The task
Reproduce the entries. Match every word.

[Excerpts from a dataset]
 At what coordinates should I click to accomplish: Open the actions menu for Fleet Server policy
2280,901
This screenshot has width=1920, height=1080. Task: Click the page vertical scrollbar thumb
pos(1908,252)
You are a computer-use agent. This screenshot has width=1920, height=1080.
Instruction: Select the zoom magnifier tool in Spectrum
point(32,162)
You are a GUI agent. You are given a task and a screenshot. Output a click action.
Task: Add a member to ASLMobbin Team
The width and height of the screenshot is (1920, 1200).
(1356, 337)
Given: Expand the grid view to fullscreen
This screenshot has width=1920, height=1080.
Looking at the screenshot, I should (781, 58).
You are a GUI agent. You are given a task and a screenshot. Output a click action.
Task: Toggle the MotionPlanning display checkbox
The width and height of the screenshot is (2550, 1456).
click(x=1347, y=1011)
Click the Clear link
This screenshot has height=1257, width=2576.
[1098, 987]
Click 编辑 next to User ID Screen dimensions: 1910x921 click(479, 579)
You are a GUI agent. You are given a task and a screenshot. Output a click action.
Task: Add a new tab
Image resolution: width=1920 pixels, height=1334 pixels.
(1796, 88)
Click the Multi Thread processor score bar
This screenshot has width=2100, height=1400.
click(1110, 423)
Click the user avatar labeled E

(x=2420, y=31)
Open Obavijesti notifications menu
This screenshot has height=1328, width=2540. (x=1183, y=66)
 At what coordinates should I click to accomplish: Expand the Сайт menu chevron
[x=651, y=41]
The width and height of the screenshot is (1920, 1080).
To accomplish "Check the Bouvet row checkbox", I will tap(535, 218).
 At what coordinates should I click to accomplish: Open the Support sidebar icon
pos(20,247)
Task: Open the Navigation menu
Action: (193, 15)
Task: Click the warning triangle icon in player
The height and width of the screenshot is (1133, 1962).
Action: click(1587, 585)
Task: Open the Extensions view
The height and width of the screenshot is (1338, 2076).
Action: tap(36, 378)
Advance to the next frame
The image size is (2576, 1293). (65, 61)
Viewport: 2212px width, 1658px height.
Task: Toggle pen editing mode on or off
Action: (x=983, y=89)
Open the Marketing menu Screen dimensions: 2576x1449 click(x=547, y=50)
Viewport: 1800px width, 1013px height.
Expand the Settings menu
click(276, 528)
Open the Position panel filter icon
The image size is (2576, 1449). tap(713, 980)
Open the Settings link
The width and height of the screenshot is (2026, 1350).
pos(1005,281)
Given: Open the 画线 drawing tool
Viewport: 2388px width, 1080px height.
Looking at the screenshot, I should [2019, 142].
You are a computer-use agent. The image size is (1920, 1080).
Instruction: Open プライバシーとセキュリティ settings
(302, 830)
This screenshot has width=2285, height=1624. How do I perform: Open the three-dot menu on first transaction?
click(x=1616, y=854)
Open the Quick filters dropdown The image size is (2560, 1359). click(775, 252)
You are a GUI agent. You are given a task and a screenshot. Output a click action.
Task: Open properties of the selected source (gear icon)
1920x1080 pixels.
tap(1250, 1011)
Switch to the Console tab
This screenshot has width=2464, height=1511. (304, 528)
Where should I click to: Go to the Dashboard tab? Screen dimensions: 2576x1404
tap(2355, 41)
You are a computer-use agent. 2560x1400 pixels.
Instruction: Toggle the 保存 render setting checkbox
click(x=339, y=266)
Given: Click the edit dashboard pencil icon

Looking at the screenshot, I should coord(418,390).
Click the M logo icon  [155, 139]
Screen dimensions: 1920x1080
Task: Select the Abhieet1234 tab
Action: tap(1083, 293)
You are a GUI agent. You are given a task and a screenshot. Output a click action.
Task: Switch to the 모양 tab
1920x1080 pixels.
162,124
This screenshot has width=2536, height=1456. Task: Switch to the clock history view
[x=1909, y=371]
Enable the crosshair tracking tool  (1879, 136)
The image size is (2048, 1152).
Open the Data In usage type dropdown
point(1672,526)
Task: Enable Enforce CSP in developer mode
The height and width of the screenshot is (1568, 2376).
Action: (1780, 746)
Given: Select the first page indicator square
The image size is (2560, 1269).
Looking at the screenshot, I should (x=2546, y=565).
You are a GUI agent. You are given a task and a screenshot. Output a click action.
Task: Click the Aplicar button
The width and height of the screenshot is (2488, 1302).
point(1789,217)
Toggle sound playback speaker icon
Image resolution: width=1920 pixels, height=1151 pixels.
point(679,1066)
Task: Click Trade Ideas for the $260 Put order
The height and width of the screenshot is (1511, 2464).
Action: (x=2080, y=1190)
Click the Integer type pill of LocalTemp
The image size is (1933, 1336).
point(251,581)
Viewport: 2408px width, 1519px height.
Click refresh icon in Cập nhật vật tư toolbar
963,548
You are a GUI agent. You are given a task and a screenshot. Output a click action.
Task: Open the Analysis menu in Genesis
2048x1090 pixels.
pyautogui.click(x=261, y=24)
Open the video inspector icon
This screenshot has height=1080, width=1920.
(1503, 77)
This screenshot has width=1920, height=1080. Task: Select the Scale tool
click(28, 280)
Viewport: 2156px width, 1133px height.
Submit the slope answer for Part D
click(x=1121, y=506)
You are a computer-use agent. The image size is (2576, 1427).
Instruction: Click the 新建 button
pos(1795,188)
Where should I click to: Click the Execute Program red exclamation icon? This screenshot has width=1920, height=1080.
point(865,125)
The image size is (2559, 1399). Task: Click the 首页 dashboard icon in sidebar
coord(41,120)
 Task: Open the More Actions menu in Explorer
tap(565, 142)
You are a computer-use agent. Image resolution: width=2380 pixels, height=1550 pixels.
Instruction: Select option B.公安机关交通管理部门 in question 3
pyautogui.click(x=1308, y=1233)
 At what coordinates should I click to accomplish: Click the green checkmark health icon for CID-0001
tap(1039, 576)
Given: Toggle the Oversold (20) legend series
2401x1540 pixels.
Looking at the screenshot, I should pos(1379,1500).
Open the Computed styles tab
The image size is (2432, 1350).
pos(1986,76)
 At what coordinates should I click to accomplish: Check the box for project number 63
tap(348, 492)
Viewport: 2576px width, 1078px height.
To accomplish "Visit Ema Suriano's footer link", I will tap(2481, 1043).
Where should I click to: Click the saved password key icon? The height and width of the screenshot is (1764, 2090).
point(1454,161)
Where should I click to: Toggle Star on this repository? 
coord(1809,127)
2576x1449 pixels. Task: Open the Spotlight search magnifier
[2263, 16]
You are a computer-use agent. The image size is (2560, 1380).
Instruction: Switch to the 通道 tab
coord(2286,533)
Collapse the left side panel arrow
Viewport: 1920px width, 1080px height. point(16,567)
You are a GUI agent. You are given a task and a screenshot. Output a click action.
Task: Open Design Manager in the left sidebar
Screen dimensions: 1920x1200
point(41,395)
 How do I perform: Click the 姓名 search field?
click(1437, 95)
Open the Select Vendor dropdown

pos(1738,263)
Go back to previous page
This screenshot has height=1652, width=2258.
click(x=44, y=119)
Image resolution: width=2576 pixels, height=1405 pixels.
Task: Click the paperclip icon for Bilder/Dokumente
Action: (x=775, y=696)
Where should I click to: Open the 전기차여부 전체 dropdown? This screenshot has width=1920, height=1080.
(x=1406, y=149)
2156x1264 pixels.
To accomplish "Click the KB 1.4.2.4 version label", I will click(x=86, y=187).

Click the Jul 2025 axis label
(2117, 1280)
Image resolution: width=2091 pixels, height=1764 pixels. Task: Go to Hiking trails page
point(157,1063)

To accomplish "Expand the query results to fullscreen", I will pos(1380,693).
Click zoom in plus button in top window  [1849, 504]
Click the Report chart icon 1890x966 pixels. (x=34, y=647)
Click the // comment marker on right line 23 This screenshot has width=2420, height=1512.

Result of this task
 At what coordinates should I click to accomplish: Open the actions menu for Fleet Server policy
2280,901
This screenshot has width=1920, height=1080. Task: Click the page vertical scrollbar thumb
pos(1908,252)
You are a computer-use agent. This screenshot has width=1920, height=1080.
Instruction: Select the zoom magnifier tool in Spectrum
point(32,162)
You are a GUI agent. You are given a task and a screenshot. Output a click action.
Task: Add a member to ASLMobbin Team
The width and height of the screenshot is (1920, 1200).
(1356, 337)
Given: Expand the grid view to fullscreen
This screenshot has width=1920, height=1080.
Looking at the screenshot, I should (781, 58).
You are a GUI agent. You are given a task and a screenshot. Output a click action.
Task: Toggle the MotionPlanning display checkbox
The width and height of the screenshot is (2550, 1456).
click(x=1347, y=1011)
Click the Clear link
This screenshot has height=1257, width=2576.
[1098, 987]
Click 编辑 next to User ID Screen dimensions: 1910x921 click(479, 579)
You are a GUI agent. You are given a task and a screenshot. Output a click action.
Task: Add a new tab
Image resolution: width=1920 pixels, height=1334 pixels.
(1796, 88)
Click the Multi Thread processor score bar
This screenshot has width=2100, height=1400.
click(1110, 423)
Click the user avatar labeled E

(x=2420, y=31)
Open Obavijesti notifications menu
This screenshot has height=1328, width=2540. (x=1183, y=66)
 At what coordinates should I click to accomplish: Expand the Сайт menu chevron
[x=651, y=41]
The width and height of the screenshot is (1920, 1080).
To accomplish "Check the Bouvet row checkbox", I will tap(535, 218).
 At what coordinates should I click to accomplish: Open the Support sidebar icon
pos(20,247)
Task: Open the Navigation menu
Action: (193, 15)
Task: Click the warning triangle icon in player
The height and width of the screenshot is (1133, 1962).
Action: click(1587, 585)
Task: Open the Extensions view
The height and width of the screenshot is (1338, 2076).
Action: tap(36, 378)
Advance to the next frame
The image size is (2576, 1293). (65, 61)
Viewport: 2212px width, 1658px height.
Task: Toggle pen editing mode on or off
Action: (x=983, y=89)
Open the Marketing menu Screen dimensions: 2576x1449 click(x=547, y=50)
Viewport: 1800px width, 1013px height.
Expand the Settings menu
click(276, 528)
Open the Position panel filter icon
The image size is (2576, 1449). tap(713, 980)
Open the Settings link
The width and height of the screenshot is (2026, 1350).
pos(1005,281)
Given: Open the 画线 drawing tool
Viewport: 2388px width, 1080px height.
Looking at the screenshot, I should [2019, 142].
You are a computer-use agent. The image size is (1920, 1080).
Instruction: Open プライバシーとセキュリティ settings
(302, 830)
This screenshot has width=2285, height=1624. How do I perform: Open the three-dot menu on first transaction?
click(x=1616, y=854)
Open the Quick filters dropdown The image size is (2560, 1359). click(775, 252)
You are a GUI agent. You are given a task and a screenshot. Output a click action.
Task: Open properties of the selected source (gear icon)
1920x1080 pixels.
tap(1250, 1011)
Switch to the Console tab
This screenshot has width=2464, height=1511. (304, 528)
Where should I click to: Go to the Dashboard tab? Screen dimensions: 2576x1404
tap(2355, 41)
You are a computer-use agent. 2560x1400 pixels.
Instruction: Toggle the 保存 render setting checkbox
click(x=339, y=266)
Given: Click the edit dashboard pencil icon

Looking at the screenshot, I should coord(418,390).
Click the M logo icon  [155, 139]
Screen dimensions: 1920x1080
Task: Select the Abhieet1234 tab
Action: tap(1083, 293)
You are a GUI agent. You are given a task and a screenshot. Output a click action.
Task: Switch to the 모양 tab
1920x1080 pixels.
162,124
This screenshot has width=2536, height=1456. Task: Switch to the clock history view
[x=1909, y=371]
Enable the crosshair tracking tool  (1879, 136)
The image size is (2048, 1152).
Open the Data In usage type dropdown
point(1672,526)
Task: Enable Enforce CSP in developer mode
The height and width of the screenshot is (1568, 2376).
Action: (1780, 746)
Given: Select the first page indicator square
The image size is (2560, 1269).
Looking at the screenshot, I should (x=2546, y=565).
You are a GUI agent. You are given a task and a screenshot. Output a click action.
Task: Click the Aplicar button
The width and height of the screenshot is (2488, 1302).
point(1789,217)
Toggle sound playback speaker icon
Image resolution: width=1920 pixels, height=1151 pixels.
point(679,1066)
Task: Click Trade Ideas for the $260 Put order
The height and width of the screenshot is (1511, 2464).
Action: (x=2080, y=1190)
Click the Integer type pill of LocalTemp
The image size is (1933, 1336).
point(251,581)
Viewport: 2408px width, 1519px height.
Click refresh icon in Cập nhật vật tư toolbar
963,548
You are a GUI agent. You are given a task and a screenshot. Output a click action.
Task: Open the Analysis menu in Genesis
2048x1090 pixels.
pyautogui.click(x=261, y=24)
Open the video inspector icon
This screenshot has height=1080, width=1920.
(1503, 77)
This screenshot has width=1920, height=1080. Task: Select the Scale tool
click(28, 280)
Viewport: 2156px width, 1133px height.
Submit the slope answer for Part D
click(x=1121, y=506)
You are a computer-use agent. The image size is (2576, 1427).
Instruction: Click the 新建 button
pos(1795,188)
Where should I click to: Click the Execute Program red exclamation icon? This screenshot has width=1920, height=1080.
point(865,125)
The image size is (2559, 1399). Task: Click the 首页 dashboard icon in sidebar
coord(41,120)
 Task: Open the More Actions menu in Explorer
tap(565, 142)
You are a computer-use agent. Image resolution: width=2380 pixels, height=1550 pixels.
Instruction: Select option B.公安机关交通管理部门 in question 3
pyautogui.click(x=1308, y=1233)
 At what coordinates should I click to accomplish: Click the green checkmark health icon for CID-0001
tap(1039, 576)
Given: Toggle the Oversold (20) legend series
2401x1540 pixels.
Looking at the screenshot, I should pos(1379,1500).
Open the Computed styles tab
The image size is (2432, 1350).
pos(1986,76)
 At what coordinates should I click to accomplish: Check the box for project number 63
tap(348, 492)
Viewport: 2576px width, 1078px height.
To accomplish "Visit Ema Suriano's footer link", I will tap(2481, 1043).
Where should I click to: Click the saved password key icon? The height and width of the screenshot is (1764, 2090).
point(1454,161)
Where should I click to: Toggle Star on this repository? 
coord(1809,127)
2576x1449 pixels. Task: Open the Spotlight search magnifier
[2263, 16]
You are a computer-use agent. The image size is (2560, 1380).
Instruction: Switch to the 通道 tab
coord(2286,533)
Collapse the left side panel arrow
Viewport: 1920px width, 1080px height. point(16,567)
You are a GUI agent. You are given a task and a screenshot. Output a click action.
Task: Open Design Manager in the left sidebar
Screen dimensions: 1920x1200
point(41,395)
 How do I perform: Click the 姓名 search field?
click(1437, 95)
Open the Select Vendor dropdown

pos(1738,263)
Go back to previous page
This screenshot has height=1652, width=2258.
click(x=44, y=119)
Image resolution: width=2576 pixels, height=1405 pixels.
Task: Click the paperclip icon for Bilder/Dokumente
Action: (x=775, y=696)
Where should I click to: Open the 전기차여부 전체 dropdown? This screenshot has width=1920, height=1080.
(x=1406, y=149)
2156x1264 pixels.
To accomplish "Click the KB 1.4.2.4 version label", I will click(x=86, y=187).

Click the Jul 2025 axis label
(2117, 1280)
Image resolution: width=2091 pixels, height=1764 pixels. Task: Go to Hiking trails page
point(157,1063)

To accomplish "Expand the query results to fullscreen", I will pos(1380,693).
Click zoom in plus button in top window  [1849, 504]
Click the Report chart icon 1890x966 pixels. (x=34, y=647)
Click the // comment marker on right line 23 This screenshot has width=2420, height=1512.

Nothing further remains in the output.